DESCRIPTION OF THE TASK ::
Could you retype the lines below, starting at the line holding "You are a computer-use" and stopping at the line holding "Task: Select the", inclusive? Copy them exactly and drop the images.
═══ RECORDS SUPPLIED
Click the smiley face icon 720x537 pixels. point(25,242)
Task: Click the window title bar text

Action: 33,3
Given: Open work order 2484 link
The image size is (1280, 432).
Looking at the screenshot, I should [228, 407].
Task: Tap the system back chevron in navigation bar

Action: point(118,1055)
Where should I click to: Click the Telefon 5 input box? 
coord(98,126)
══════
═══ RECORDS SUPPLIED
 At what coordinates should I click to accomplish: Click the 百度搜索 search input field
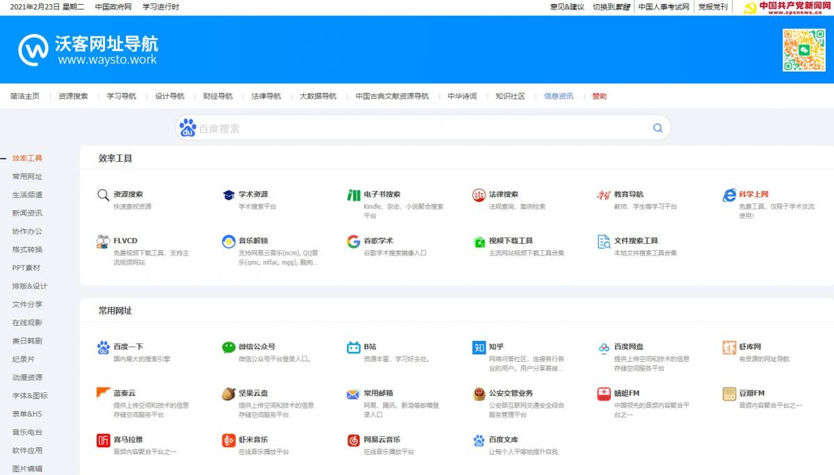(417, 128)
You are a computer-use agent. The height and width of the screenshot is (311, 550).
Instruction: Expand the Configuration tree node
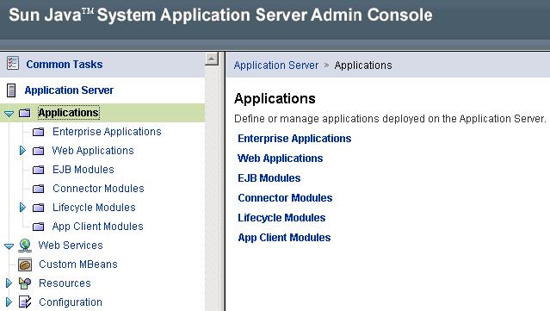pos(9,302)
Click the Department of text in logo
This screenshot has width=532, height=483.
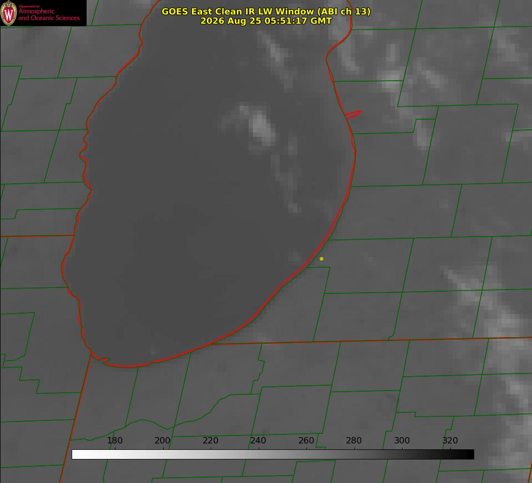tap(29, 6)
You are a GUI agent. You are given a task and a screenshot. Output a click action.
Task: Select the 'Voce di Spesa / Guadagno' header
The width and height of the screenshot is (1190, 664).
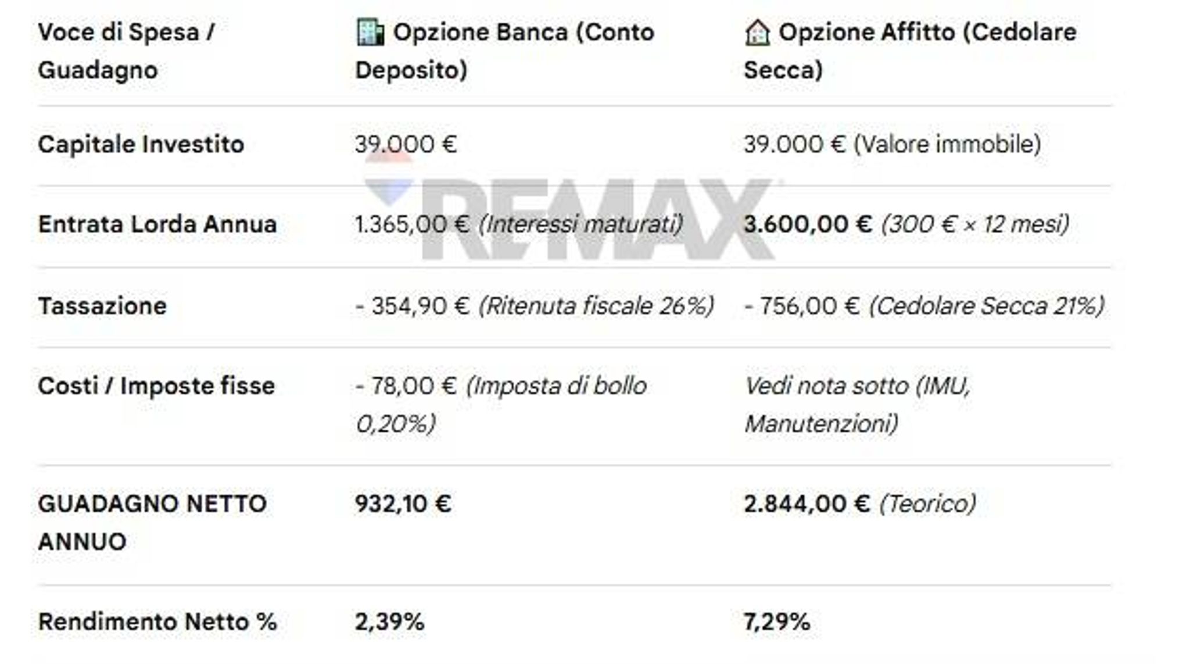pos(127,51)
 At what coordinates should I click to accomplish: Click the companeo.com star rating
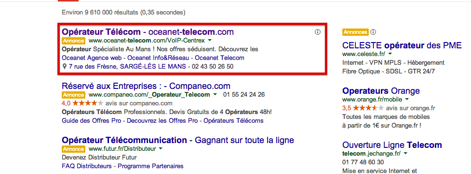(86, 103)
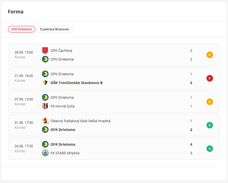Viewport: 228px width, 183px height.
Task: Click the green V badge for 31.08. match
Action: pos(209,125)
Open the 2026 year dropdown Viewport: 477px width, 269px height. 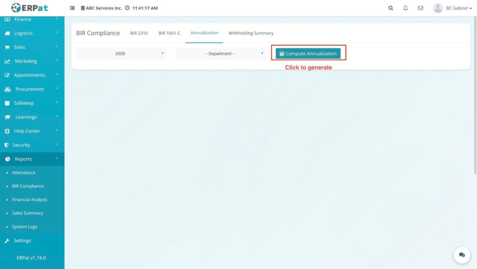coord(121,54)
══════
WRITTEN SOLUTION ::
You are a computer-use agent. The height and width of the screenshot is (311, 550).
Instruction: Expand the Configuration tree node
pos(9,302)
Click the Department of text in logo
This screenshot has width=532, height=483.
tap(29, 6)
You are a GUI agent. You are given a task and a screenshot. Output a click action.
Task: Select the 'Voce di Spesa / Guadagno' header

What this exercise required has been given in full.